═══ PASSAGE SHOWN ═══
Jacox v. StateAnnotate this Case
48 N.W.2d 390 (1951)
154 Neb. 416
JACOX v. STATE.
Supreme Court of Nebraska.
June 7, 1951.
*391 Heaton & Connors, Sidney, Torgeson, Halcomb & O'Brien, Kimball, James Barrett, Lusk, Wyo., for plaintiff in error.
C. S. Beck, Atty. Gen., Homer L. Kyle, Asst. Atty. Gen., for defendant in error.
Heard before SIMMONS, C. J., and CARTER, MESSMORE, YEAGER, CHAPPELL, WENKE, and BOSLAUGH, JJ.
LeRoy C. Jacox, plaintiff in error and defendant, seeks exoneration from his conviction and sentence for violation of provisions of the Blue Sky Law.
The information consists of two counts, and makes these charges against the accused: (1) That he, on or about the 13th day of March 1947, the 19th day of August 1947, and the 8th day of May 1948, in Cheyenne County, Nebraska, unlawfully, willfully, and feloniously negotiated for the sale and transfer and sold and transferred to Cecil Warren securities, consisting of an interest in oil and gas leases on property in the State of Wyoming, not exempt from the provisions of the Blue Sky Law, and not authorized to be sold, disposed of, or transferred by the Department of Banking of the State of Nebraska; and (2) that he on or about the 13th day of March 1947, the 19th day of August 1947, and the 8th day of May 1948, in Cheyenne County, Nebraska, unlawfully, willfully, and feloniously negotiated for the sale and assignment and sold and assigned to Cecil Warren securities, consisting of an interest in oil and gas leases on property in the State of Wyoming, without having secured from the Department of Banking of Nebraska a permit to transact business as a broker, as required by the Blue Sky Law.
The plea of defendant to each count of the information was "not guilty". The jury found him guilty as charged in each count.
The first count alleged that the securities offered for sale by defendant and sold to Cecil Warren were not excepted from the provisions of the Blue Sky Law upon which the prosecution was based. The defendant offered and requested the court to give the jury an instruction containing the language of subsection (10) of section 81-312 of the act, and advising the jury that the class of securities therein described were exempt from the provisions of the act, and that any transaction concerning them was not a violation of it. This was refused, and the charge of the court to the jury did not mention the subject. The defendant complains that this was error. The rule of criminal procedure decisive of *392 this contention is that an information need not negative the exceptions of a statute which are not descriptive of the offense. Pandolfo v. State, 120 Neb. 616, 234 N.W. 483; Emery v. State, 138 Neb. 776, 295 N.W. 417. This was applied in the Pandolfo case to exemptions specified in the act under which this prosecution was had.
═══ INFORMATION SHOWN ═══
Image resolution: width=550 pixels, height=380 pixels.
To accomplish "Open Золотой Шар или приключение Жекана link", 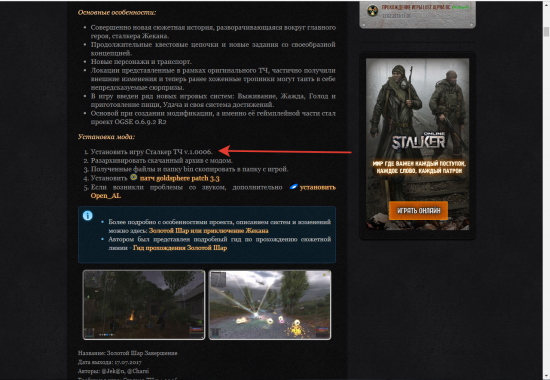I will [208, 231].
═══
WHAT YOU SHOULD DO: Continue the Jacox v. State court opinion from where it stops.

TASK ANSWER:
The offenses attributed to defendant are that he unlawfully on each of three separate and specific occasions negotiated for the sale and transfer and sold and assigned securities not authorized to be sold by the Department of Banking to Cecil Warren in Cheyenne County, Nebraska, in violation of the Blue Sky Law, and that at the time of each of the transactions he had not secured from the Department of Banking and did not have a permit to do business as a broker, as that act requires.
The first transaction relied upon by the State was on the 13th day of March 1947. It originated, was conducted, and wholly completed on that date within a period of not more than an hour and a half at the farm home of the purchaser. It concerned an offer to sell him an interest in oil and gas leases on land in Niobrara County, Wyoming, owned by the Blacktail Oil Development Company. He bought an undivided one percent interest in the leases in accordance with and under the terms of a written agreement, made a part of his written purchase contract, completed and delivered at the time of the transaction. It was provided in writing at that time what he bought, that the purchase price was fully paid, and that he thereby became and was the owner thereof. There was nothing unfinished to be done by anyone.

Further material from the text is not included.